Location
- 5628–56th Avenue Lacombe, Alberta Canada 52°28′13″N 113°44′33″W﻿ / ﻿52.4704°N 113.74249°W

Information
- School district: Wolf Creek Public Schools
- Superintendent: Mr. Larry Jacobs
- Principal: Mrs. Val Yaremchuk
- Enrollment: Approx. 800
- Colours: Green, gold
- Team name: LCHS Rams
- Website: https://elchs.wolfcreek.ab.ca/

= Lacombe Composite High School =

Lacombe Composite High School, also known as École Secondaire Lacombe Composite High School, is a high school in Lacombe, Alberta, Canada. The school is operated by Wolf Creek Public Schools.

In 2009, the school underwent a multimillion dollar modernization project.

==Modernization==
LCHS was constructed throughout the mid-1960s, and officially opened in time for the 1967–1968 school year. In 1999, it was determined that the school's population was 4% over capacity, and so an audit was done to determine what was needed to bring the school up to code.

Through visioning sessions in spring of 2003, a committee of staff, stakeholders, and administrators (along with Group 2 Architecture, the firm hired to design the modernization plan) met to discuss areas of improvement within the school to the public. One major priority was increasing space by reconfiguring the floor plan for more classrooms. Other major priorities included larger student gathering areas, and improved flow through congested areas.

It was originally thought that the old gym would be divided in half for use by the drama and music programs. However, the drama program was cancelled for the duration of the modernization to allow for more room for the athletics department.

One of the biggest challenges of modernizing the building was that there was very little extra space once the new gym was added. This was solved by utilizing existing space within the school.

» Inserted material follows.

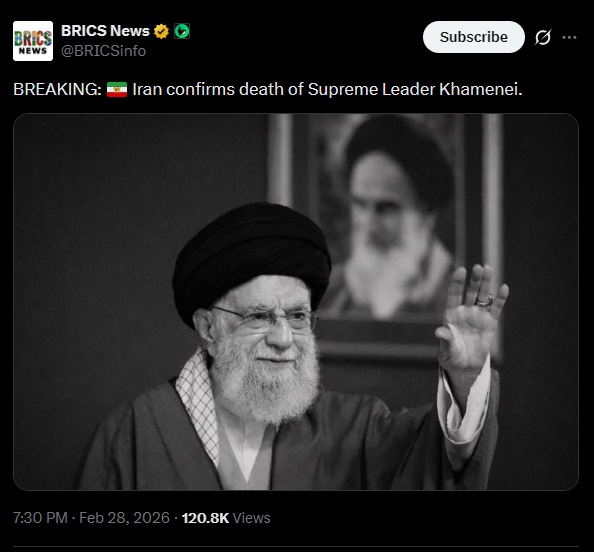
Task: Open the @BRICSinfo handle link
Action: click(103, 51)
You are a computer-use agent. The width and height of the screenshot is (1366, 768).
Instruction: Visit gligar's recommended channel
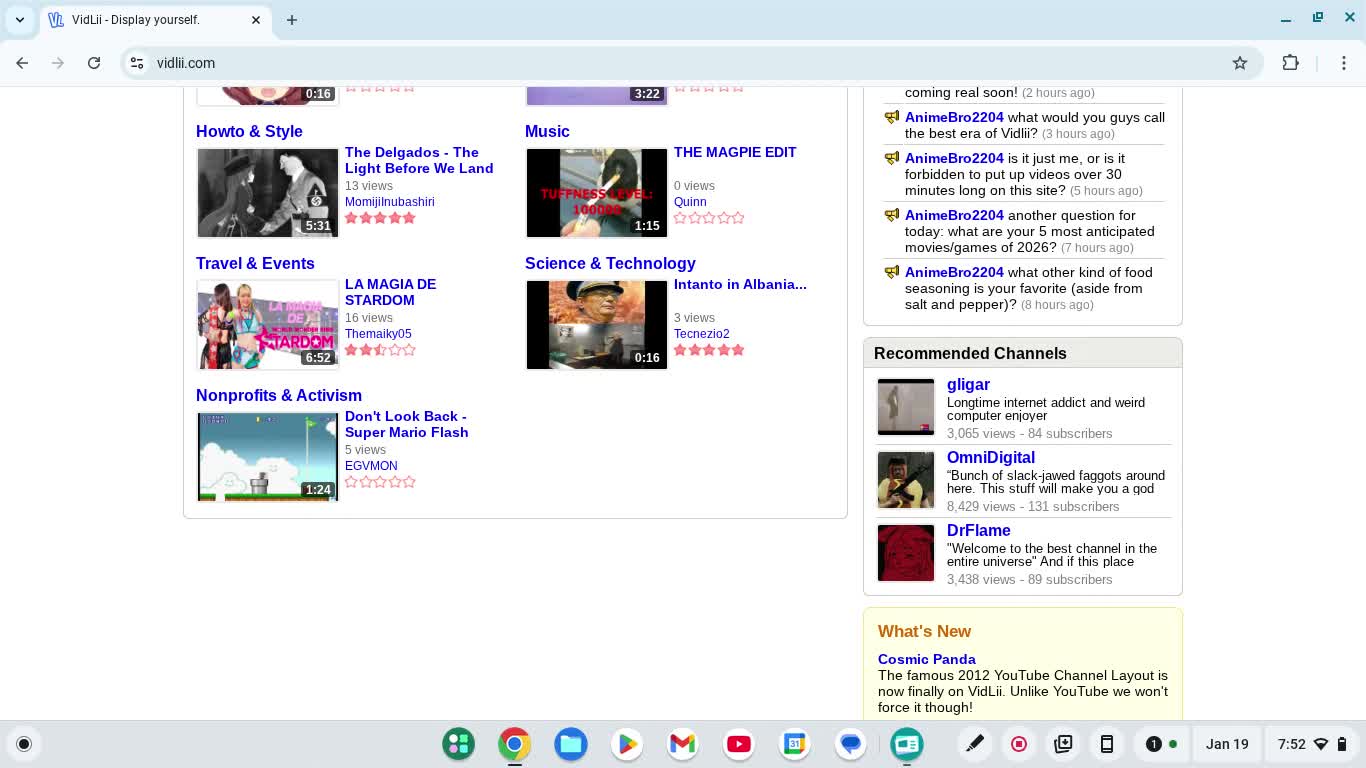coord(967,384)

The auditorium was another major concern. In order to create a large common area for students, the old office had to be removed. This led to the auditorium being demolished to make way for a new and improved office. This angered many people because the auditorium was the site of many concerts and productions in Lacombe. It was decided that half of the old gym would go to the performing arts department for use as an auditorium.

After three years and a budget of over $20 million, the final product was completed and revealed to the public. Improvements to the school included widened hallways, a relocated library, and an improved cafeteria and common area for students and staff.

==Fire==
On September 27, 2010, the roof of the school caught fire. The fire lasted less than an hour before being extinguished by the Lacombe Fire Department. All 830 students along with 70 staff were evacuated.

The east wing of the roof was the most damaged part of the school. Classes resumed in the west wing and attached portables on October 12, 2010. On November 15, the common area and the west wing were reopened.